EXERCISE DETAILS :: An exact copy of the data is required, with no pictures in it.

RECORDS SHOWN ::
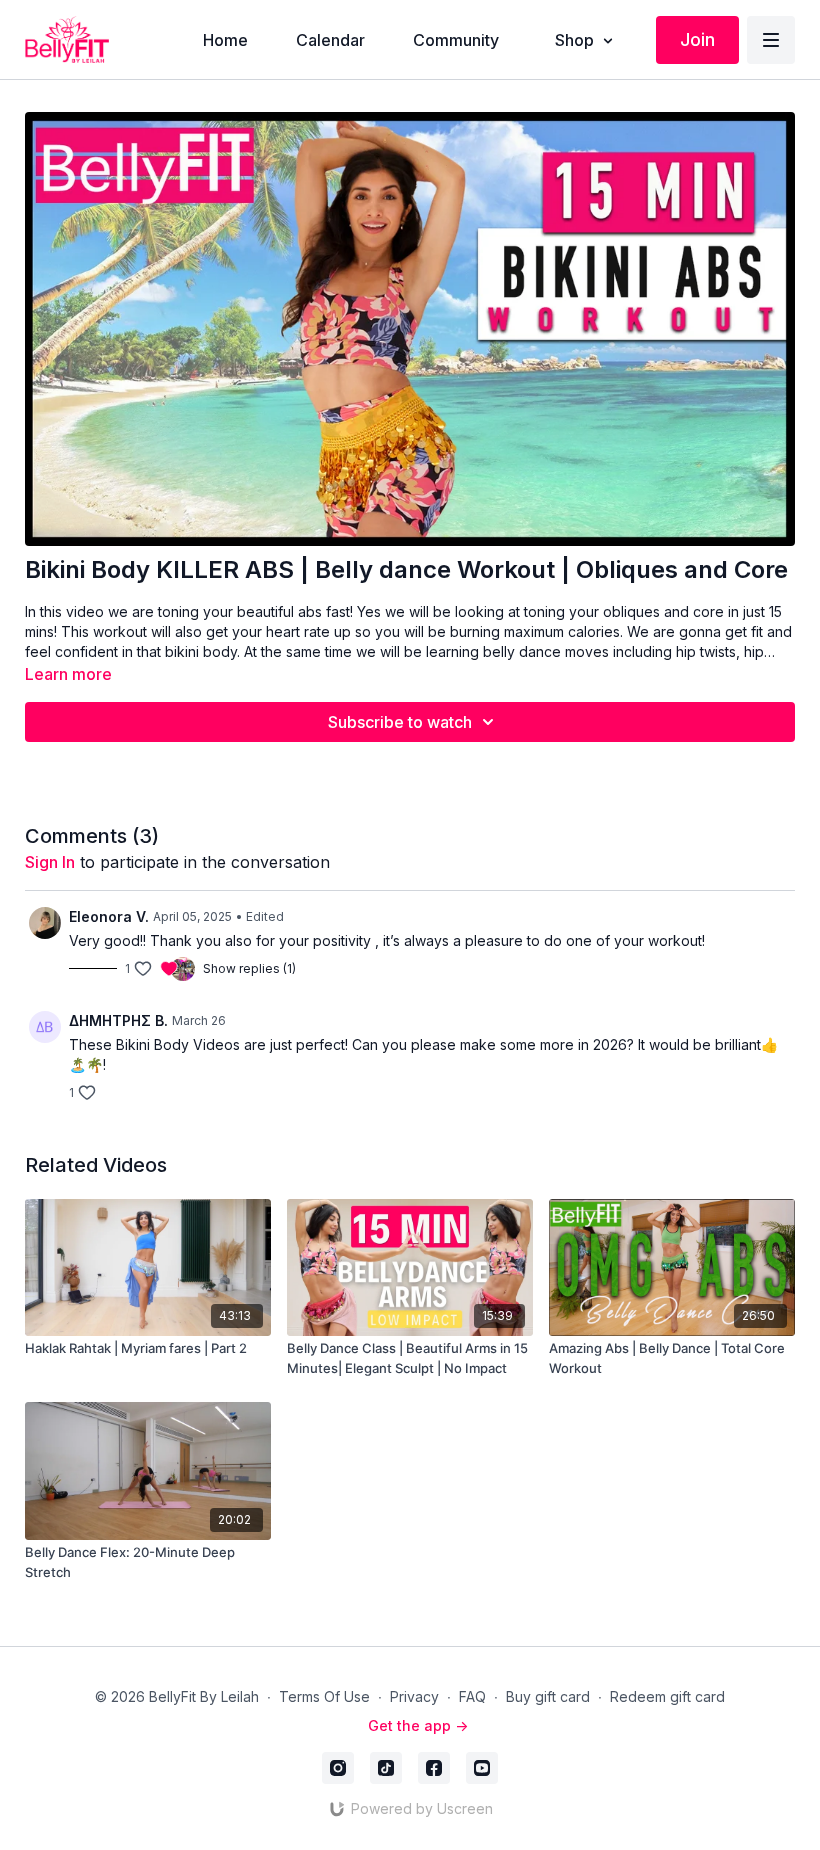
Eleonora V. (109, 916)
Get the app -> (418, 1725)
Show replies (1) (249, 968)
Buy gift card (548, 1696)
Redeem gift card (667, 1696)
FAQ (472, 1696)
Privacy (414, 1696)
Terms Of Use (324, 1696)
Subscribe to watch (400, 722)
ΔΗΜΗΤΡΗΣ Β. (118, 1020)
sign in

EXERCISE SOLUTION ::
Eleonora V. (109, 916)
Get the app -> (418, 1725)
Show replies (1) (249, 968)
Buy gift card (548, 1696)
Redeem gift card (667, 1696)
FAQ (472, 1696)
Privacy (414, 1696)
Terms Of Use (324, 1696)
Subscribe to watch (400, 722)
ΔΗΜΗΤΡΗΣ Β. (118, 1020)
sign in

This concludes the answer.